第一次喝会觉得奇臭无比但是若是药有用就会自己骗自己一点都不臭。
这种心理暗示再加上麝香除臭中和金濂用了两三天的时间便不再感觉到有任何的胃痛的感觉了。
到第三天的中午金濂用了一碗的米饭那种久违的饱腹感让金濂有些牙关颤抖。
胃痛最可怕的是什么?
就是不能好好吃饭身体会日渐消瘦营养不良。
但是那个折磨了他十几年的胃病似乎有了大好的趋势。
一直等到日暮肚子又饿的时候金濂才确信自己恢复了进食的能力。
“我这是好了吗?”金濂坐在凳子上有些不敢置信。
冉思娘摇头说道:“至少得月余才能好一些少说还得调理半年的时间才会有康复的可能。”
金濂满是笑意的说道:“都听医倌的!都听医倌的。”
冉思娘看着金濂在书架前不停的翻找笑着说道:“金尚书那些账本之类的东西别找了陛下都给尚书拿走了。”
“在病好之前金尚书连官邸都出不去。”
户部的后生们不拦着金濂朱祁钰就让官邸的锦衣卫看着金濂病没好别想去坐班了。
“啊?那算了。”金濂无奈陛下是铁了心让他养病了。
冉思娘出了官邸之后就向着泰安宫而去。
这几日泰安宫里老是闻询但是一直没什么好的结果她也不好回禀。
现在症状终于有了缓解的趋势。
冉思娘站在门前等了一小会儿便进了泰安宫的大门没走多远便在宫人的引领下来到了御书房。
“参见陛下陛下圣躬安否?”冉思娘见礼。
朱祁钰刚处理完一份奏疏点头说道:“安坐。金尚书的病情…”
冉思娘将这几日金濂的情况说了个清楚。
朱祁钰眨了眨眼从兴安手中拿过了那五枚银币感慨的说道:“能让我们大明金尚书行贿的冉姑娘是第一人啊!”
金濂那个扣索劲儿那是主意打到内帑身上的主儿能拿出这五枚银币就为了不喝药可想而知那得多臭。
“但是你就加了片麝香就糊弄了他?”朱祁钰放下了五枚银币这钱总是要还回去的。
朱祁钰笑着对兴安说道:“当初你不是收了陆子才一个金元宝后来还了他一个大的金元宝吗?”
“这里面都是局啊。”
金濂也是跟人一辈子勾心斗角却是没斗过冉思娘这个小丫头。
其实归根到底还是药有用若是没用冉思娘也不会过来了。
“看赏。”朱祁钰对着兴安说道。
兴安端了一百银币出来放在了冉思娘的案前。
冉思娘有些惊慌的说道:“陛下金尚书的病只是缓解了一些治愈之事妾身也不好说这赏钱妾身不能要。
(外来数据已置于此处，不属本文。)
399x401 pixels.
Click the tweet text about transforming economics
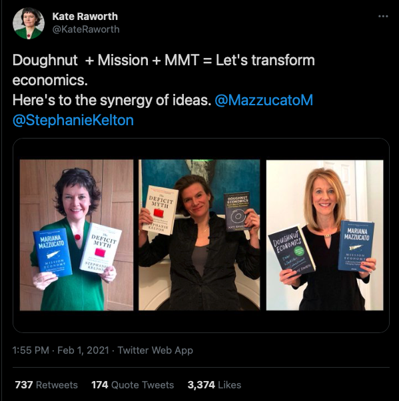coord(164,70)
”
朱祁钰却摇头说道:“这只是症状缓解的赏钱这胃病熬人即便是真的治不好了还是要走朕也不能看着金尚书那般模样走。”
作为朱祁钰手下头号户部臣工朱祁钰当然不希望金濂做一个饿死鬼。
金濂为大明省了不少的钱一百银币而已若是一百万银币能换一条命朱祁钰也愿意换。
张凤还是有些稚嫩户部兹事体大金濂坐在那个位置上就是户部的定海神针尤其是最近市舶司、钞关折银清田厘丁都是大事。
从个人感情而言朱祁钰也对金濂没什么恶感若是有恶感也不会赐沐阳伯了。
朱祁钰对流爵也十分的看重。
冉思娘点头满是感慨都说陛下暴戾杀人成性可是冉思娘看到现在也没觉得陛下有一丝一毫的暴戾。
那些人不该死吗?
可是杀的人多了就是暴戾冷血了吗?
陛下明明是个有血有肉甚至有些重情义的皇帝但是在所有人的口口相传之中陛下始终是一个冷血无情之人。
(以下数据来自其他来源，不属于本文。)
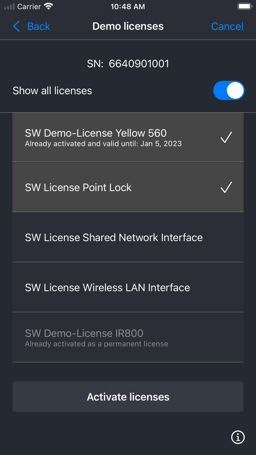Tap the Demo licenses title
The height and width of the screenshot is (455, 256).
pos(128,26)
朱祁钰看着冉思娘的那个帷帽忽然开口问道:“冉姑娘在太医院可好?”
兴安面露笑意这个问题其实就是问冉思娘是否有意入泰安宫。
兴安就是有点担心这冉思娘能不能听懂这话里的潜台词。
冉思娘听懂了因为之前陈婉娘就去问过。
陈婉娘在泰安宫里孤立无援皇后、贤妃、贵妃李贵人都是正经选秀女选入宫的只有陈婉娘一个人是恩幸入宫那日子必然不好过。
所以陈婉娘才那么着急有个孩子。
陈婉娘之前就问她在太医院可好意思是让冉思娘入宫。
现在陛下问其实也是十分婉转的问是否愿意入泰安宫。